Atut.... Atut....
detaktangsel.com- Terkait izin menemui Gubernur Banten Atut Chosiyah di rumah tahanan Pondok Bambu, Jakarta Timur. Setidaknya ada 13 item berkas penting yang saat ini harus segera ditandatangani Gubernur Atut. Sebanyak 13 item berkas penting itu di antaranya penandatanganan draf pelimpahan wewenang dari Gubernur Banten Atut Chosiyah kepada Wakil Gubernur Banten Rano Karno, draf evaluasi APBD kabupaten/kota tahun anggaran 2014 dan draf penetapan pelaksana tugas (Plt) Kepala Dinas Tenaga Kerja dan Transmigrasi.
Ooooh!, inilah potret garis kebijakan yang terkesan sengaja dibuat berbelit-belit dan berliku-liku. Terkesan pula Atut sengaja menciptakan suasana Banten menjadi blunder dan karut marut di segala bidang yang bersentuhan dengan kemashalatan masyarakat banyak. Entah apa maksud Atut bertindak sedemikian rupa. Padahal jelas masalah yang dihadapi cukup berat. Kenapa tega membuat suasana batin warga, birokrasi, dan wakil rakyat menjadi galau.
Ada misi apa Atut di balik rumah tahanan Pondok Bambu menyeret masalahnya menjadi masalah Banten? Strategi politik apa lagi yang hendak Atut pamerkan?
Sebenarnya dan sesungguhnya Atut bisa mendelegasikan atau merekomendasi Rano Karno untuk melaksanakan kebijakannya, Bisa juga Atut memerintahkan Rano Karno mengambil alih segala urusan yang belum rampung dikerjakannya. Namanya Wakil Gubernur, sangat aneh bila tidak mau melaksanakan perintah Gubernur meski sedang ‘bertapa’ di rumah tahanan. Persoalannya, sejauh mana kemauan politik Atut mengapresiasi segala permasalahan termasuk perkembangan isu Banten menyusul dirinya menjadi warga negara yang ‘hilang’ hak kemerdekaannya,
Atut bukanlah Ratu dalam arti yang sebenar-benarnya, Nama Ratu hanya sekadar nama belaka, bukan nama panggilan sebagai istri raja. Namun, kenapa Atut bersikap dan tindakannya bak Ratu dalam arti sebenarnya.
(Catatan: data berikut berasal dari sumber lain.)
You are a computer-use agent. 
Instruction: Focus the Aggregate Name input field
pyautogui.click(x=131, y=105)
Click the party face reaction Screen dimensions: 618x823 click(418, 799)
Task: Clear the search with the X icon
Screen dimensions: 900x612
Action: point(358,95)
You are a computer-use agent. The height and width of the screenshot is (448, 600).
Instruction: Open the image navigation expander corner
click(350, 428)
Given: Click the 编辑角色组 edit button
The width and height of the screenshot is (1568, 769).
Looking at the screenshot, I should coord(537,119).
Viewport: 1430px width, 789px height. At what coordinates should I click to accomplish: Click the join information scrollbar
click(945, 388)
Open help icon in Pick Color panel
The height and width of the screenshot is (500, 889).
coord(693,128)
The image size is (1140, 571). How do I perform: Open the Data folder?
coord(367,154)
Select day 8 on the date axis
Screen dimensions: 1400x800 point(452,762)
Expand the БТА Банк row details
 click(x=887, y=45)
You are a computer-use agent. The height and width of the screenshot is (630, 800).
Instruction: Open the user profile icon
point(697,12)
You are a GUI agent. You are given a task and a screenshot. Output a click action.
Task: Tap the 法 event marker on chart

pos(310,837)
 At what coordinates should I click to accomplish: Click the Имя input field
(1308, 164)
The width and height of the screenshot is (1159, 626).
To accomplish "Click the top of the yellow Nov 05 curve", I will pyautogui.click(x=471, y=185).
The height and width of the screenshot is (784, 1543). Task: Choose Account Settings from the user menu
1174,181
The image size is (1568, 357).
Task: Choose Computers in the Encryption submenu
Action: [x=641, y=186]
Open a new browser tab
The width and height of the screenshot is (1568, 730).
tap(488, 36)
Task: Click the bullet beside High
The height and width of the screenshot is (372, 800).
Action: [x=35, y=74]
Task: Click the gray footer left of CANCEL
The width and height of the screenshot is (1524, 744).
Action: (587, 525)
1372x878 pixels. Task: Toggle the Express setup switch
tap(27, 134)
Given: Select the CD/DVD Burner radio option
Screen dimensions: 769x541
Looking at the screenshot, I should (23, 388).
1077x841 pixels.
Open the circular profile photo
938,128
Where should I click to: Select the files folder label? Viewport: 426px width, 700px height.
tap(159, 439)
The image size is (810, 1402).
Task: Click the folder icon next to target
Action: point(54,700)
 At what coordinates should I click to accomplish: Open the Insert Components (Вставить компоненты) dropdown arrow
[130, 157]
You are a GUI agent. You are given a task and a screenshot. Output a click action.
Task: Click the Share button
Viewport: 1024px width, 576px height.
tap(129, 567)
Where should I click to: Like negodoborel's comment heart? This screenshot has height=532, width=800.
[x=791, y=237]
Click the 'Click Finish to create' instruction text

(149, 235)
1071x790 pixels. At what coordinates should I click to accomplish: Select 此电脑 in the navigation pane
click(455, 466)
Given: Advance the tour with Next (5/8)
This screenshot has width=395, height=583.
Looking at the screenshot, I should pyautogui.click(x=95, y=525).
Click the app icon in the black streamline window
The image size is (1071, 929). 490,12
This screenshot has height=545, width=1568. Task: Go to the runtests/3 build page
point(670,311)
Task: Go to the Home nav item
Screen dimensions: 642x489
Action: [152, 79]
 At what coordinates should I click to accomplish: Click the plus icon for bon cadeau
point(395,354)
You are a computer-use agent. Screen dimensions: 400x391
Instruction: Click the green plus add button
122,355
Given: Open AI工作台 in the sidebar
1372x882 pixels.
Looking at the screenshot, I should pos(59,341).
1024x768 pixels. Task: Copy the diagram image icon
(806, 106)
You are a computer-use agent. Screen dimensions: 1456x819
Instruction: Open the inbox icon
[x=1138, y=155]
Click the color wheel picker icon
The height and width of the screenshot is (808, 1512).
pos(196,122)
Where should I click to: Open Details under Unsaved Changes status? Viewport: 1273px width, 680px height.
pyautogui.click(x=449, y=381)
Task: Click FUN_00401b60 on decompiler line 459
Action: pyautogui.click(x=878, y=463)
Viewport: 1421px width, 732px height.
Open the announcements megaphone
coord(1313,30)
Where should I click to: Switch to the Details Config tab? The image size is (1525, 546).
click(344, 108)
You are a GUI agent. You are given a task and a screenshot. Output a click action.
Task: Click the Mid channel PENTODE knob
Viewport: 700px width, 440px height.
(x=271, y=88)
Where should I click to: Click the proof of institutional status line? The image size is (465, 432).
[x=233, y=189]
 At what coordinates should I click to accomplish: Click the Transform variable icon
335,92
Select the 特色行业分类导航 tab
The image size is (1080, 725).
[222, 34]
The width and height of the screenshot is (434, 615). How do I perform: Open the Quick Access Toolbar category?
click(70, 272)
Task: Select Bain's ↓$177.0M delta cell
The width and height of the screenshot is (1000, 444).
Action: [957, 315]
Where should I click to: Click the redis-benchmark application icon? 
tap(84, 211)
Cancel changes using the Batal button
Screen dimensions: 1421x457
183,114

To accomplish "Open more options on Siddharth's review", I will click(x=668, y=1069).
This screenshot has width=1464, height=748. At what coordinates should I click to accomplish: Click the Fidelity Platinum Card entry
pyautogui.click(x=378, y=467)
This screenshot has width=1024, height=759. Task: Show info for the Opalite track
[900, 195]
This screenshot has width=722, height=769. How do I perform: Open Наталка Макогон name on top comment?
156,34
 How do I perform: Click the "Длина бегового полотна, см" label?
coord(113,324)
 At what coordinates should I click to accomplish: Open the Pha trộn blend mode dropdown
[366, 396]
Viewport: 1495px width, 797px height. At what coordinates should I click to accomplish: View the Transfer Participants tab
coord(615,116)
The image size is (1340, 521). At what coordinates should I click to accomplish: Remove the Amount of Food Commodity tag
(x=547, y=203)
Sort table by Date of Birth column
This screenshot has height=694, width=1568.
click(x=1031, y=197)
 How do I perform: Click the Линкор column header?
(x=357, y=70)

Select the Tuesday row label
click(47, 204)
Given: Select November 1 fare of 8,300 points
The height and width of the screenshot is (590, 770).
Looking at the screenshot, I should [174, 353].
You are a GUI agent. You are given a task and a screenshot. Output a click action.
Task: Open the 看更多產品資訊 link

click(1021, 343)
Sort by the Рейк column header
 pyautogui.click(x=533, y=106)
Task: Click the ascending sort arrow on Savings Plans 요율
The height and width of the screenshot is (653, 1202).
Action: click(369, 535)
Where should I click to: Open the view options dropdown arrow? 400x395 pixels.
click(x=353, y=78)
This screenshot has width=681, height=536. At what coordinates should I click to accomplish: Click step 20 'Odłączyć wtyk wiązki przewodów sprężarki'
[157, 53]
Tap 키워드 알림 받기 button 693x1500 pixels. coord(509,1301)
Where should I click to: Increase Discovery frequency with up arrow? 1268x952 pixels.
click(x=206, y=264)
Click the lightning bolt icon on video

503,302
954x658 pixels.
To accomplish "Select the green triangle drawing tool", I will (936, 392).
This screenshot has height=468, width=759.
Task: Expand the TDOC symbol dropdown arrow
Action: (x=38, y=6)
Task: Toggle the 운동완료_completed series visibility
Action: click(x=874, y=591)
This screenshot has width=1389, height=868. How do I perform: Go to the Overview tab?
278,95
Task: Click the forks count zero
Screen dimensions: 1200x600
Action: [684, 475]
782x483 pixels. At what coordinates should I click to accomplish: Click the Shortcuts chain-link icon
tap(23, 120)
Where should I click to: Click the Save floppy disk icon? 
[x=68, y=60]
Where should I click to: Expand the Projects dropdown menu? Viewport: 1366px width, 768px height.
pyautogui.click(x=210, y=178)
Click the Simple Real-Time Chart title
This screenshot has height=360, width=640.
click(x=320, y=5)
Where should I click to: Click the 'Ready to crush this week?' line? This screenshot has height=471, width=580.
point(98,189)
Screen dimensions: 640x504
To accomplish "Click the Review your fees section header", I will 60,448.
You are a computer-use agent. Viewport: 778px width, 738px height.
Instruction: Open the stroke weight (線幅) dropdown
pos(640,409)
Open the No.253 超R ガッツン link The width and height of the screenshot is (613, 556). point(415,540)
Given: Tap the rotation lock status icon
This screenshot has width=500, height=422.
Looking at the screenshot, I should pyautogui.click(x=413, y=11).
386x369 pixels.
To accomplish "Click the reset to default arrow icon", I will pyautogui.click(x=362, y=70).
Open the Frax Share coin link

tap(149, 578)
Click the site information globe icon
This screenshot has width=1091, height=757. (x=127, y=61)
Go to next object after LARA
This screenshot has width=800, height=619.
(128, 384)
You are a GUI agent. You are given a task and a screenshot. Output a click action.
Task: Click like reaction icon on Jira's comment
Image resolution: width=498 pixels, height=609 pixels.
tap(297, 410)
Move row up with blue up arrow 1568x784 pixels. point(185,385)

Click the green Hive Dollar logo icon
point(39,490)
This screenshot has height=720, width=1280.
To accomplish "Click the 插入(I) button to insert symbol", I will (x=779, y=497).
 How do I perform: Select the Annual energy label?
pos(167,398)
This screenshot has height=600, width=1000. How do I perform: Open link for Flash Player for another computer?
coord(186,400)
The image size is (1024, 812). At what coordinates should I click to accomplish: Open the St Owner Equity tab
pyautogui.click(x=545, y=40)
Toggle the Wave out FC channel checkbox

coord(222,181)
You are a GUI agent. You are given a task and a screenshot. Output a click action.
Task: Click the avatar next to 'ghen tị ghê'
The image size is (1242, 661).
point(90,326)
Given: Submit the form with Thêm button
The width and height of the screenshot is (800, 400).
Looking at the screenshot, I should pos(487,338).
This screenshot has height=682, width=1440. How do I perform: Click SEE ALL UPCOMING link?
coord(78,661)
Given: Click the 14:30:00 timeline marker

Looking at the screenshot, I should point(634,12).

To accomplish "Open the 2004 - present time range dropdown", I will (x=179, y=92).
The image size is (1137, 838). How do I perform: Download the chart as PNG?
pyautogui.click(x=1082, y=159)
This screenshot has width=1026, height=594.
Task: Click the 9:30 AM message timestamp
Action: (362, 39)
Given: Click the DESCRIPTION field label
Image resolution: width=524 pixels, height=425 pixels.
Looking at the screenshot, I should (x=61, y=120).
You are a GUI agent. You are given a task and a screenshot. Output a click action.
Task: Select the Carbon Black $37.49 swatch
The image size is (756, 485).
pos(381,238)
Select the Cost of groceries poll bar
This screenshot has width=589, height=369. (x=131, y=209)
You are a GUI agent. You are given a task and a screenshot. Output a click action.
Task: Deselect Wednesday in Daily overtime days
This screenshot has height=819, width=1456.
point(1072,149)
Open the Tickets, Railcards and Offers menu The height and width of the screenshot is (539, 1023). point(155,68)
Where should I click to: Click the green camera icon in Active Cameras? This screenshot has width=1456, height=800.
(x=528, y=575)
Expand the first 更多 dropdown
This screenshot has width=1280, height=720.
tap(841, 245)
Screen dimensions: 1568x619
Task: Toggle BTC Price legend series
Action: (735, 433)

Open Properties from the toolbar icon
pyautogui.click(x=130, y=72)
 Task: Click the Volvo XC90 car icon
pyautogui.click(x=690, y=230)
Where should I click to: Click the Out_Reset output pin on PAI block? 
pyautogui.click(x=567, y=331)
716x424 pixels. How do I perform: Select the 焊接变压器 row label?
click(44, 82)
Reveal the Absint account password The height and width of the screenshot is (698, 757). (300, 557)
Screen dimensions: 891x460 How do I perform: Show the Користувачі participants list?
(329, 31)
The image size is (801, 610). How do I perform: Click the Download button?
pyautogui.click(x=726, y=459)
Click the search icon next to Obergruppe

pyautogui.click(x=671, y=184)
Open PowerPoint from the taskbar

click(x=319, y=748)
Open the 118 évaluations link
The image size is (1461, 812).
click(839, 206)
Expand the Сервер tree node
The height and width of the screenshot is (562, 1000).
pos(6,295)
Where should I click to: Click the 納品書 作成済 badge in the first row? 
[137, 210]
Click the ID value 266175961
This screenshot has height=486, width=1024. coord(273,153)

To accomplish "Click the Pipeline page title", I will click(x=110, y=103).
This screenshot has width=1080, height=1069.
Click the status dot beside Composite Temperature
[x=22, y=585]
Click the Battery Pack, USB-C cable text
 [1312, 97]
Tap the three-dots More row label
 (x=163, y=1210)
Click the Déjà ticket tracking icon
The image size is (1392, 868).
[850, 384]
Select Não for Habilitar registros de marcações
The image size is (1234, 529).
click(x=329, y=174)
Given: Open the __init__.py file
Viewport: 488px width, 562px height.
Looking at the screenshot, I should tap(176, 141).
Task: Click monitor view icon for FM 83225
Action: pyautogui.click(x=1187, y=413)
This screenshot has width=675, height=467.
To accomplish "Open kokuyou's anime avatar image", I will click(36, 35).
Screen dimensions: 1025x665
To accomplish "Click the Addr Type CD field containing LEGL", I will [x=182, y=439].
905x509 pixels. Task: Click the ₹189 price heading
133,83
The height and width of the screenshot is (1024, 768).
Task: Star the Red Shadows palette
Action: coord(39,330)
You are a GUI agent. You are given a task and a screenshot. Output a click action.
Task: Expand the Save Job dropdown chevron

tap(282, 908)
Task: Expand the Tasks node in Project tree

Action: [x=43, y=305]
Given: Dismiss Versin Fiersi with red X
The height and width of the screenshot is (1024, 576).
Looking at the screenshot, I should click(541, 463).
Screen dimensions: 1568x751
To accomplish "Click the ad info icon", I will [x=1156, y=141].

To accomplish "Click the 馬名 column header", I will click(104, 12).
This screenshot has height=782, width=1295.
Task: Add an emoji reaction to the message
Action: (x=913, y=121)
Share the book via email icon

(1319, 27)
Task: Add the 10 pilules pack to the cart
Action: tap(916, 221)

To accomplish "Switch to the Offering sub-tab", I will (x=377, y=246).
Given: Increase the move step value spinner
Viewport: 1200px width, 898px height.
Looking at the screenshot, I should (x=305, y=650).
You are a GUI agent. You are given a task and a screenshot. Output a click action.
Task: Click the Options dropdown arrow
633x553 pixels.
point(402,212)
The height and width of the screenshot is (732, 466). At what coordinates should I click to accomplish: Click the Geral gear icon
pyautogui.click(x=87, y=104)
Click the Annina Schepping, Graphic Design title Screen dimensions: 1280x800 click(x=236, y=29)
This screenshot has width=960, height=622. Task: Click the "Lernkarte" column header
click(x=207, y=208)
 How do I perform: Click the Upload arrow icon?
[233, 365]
Jadi teringat ketika Presiden pertama RI Bung Karno ‘dirumahkan’ oleh rezim Orde Baru. Semua urusan negara diserahkan kepada Bung Hatta, sebagai Wakil Presiden, Karena, Bung Karno tidak ingin proses ketatanegaraan ‘tenggelam’ bersama dirinya yang sedang ‘dirumahkan’ rezim Orde Baru.
Atut.....Atut! Coba bijaksana, sadar, dan tahu diri. Kursi singgasana kekuasaan kosong melompong. Kenapa tidak boleh dan diizinkan Rano Karno ‘mencolek’-nya. Bukan untuk menguasai, bahkan bukan pula membawa pulang. Rano Karno bersama birokrasi se-Banten agar bisa menghidupkan dan mengoperasikan mesin pembangunan.
Kalau boleh jujur, suasana kebatinan Banten makin galau sejak Atut meninggalkan dan pergi ‘bertapa’ di rumah tahanan Pondok Bambu. Kalau boleh jujur pula, warga masyarakat makin tidak menyukai Atut gara-gara meninggalkan ‘bom’ waktu, yang setiap saat meledak.
Apakah Atut punya niatan seburuk itu, ingin hancurkan Banten bersamaan dirinya kehilangan kekuasaan? Kiranya, tidak sampai sejauh itu Atut punya niat. Tidak segampang itu pula Atut memporakporandakan Banten.
Politik is politik, jangan campurkan dengan kemashalatan masyarakat. Kalau memang punya dendam politik, salurkan serangan balik secara politis. Kalau memang tidak suka Rano Karno dari PDI Perjuangan mengambil alih tugas-tugas kepemerintahan, usul ke Menteri Dalam Negeri agar dibentuk caretaker. Itupun kalau ada aturannya.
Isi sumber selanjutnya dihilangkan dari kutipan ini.